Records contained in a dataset
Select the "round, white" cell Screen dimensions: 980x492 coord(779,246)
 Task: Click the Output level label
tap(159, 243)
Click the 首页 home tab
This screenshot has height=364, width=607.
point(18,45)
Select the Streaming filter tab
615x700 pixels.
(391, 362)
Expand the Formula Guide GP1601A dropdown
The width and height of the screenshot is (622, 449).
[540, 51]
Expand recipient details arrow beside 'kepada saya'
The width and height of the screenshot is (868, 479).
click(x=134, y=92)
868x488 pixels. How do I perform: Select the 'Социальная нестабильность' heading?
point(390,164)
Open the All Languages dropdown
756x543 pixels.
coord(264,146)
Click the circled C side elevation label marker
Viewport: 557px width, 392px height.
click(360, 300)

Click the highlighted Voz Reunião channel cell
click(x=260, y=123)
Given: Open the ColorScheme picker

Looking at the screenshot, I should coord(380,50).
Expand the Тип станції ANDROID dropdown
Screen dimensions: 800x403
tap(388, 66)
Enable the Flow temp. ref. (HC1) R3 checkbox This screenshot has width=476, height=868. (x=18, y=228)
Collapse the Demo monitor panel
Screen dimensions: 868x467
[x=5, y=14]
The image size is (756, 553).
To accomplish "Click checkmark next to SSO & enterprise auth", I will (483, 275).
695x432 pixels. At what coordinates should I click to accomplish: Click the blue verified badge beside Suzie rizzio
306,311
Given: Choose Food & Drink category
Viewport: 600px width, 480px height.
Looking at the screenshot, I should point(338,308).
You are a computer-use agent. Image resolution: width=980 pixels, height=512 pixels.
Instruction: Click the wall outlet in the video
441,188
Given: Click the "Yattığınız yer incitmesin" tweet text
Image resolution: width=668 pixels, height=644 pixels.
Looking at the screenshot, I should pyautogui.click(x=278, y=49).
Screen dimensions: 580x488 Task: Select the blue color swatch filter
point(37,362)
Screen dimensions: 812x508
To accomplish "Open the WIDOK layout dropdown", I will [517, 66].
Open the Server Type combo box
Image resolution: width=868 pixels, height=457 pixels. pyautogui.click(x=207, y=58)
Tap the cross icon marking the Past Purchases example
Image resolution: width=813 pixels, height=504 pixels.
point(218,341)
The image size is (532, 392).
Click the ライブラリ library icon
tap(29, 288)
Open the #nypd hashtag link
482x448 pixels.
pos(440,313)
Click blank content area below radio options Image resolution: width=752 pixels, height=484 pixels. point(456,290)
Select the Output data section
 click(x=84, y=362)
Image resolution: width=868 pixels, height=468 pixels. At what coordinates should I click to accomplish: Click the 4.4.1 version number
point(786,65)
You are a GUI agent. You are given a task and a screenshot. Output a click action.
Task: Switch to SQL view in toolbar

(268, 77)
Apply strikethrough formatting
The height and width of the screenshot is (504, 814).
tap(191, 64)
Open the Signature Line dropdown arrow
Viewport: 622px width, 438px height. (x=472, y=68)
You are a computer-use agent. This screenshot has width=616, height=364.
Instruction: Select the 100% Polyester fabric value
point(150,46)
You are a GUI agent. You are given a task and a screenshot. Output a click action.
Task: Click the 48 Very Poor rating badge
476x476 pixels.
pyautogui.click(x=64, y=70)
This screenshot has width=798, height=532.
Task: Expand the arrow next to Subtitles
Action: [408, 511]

Exercise prompt: Go through the lines above. Select every one that has the string "agent".

Answer section:
You are a computer-use agent. Image resolution: width=980 pixels, height=512 pixels.
You are a GUI agent. You are given a task and a screenshot. Output a click action.
You are a computer-use agent. This screenshot has width=616, height=364.
You are a GUI agent. You are given a task and a screenshot. Output a click action.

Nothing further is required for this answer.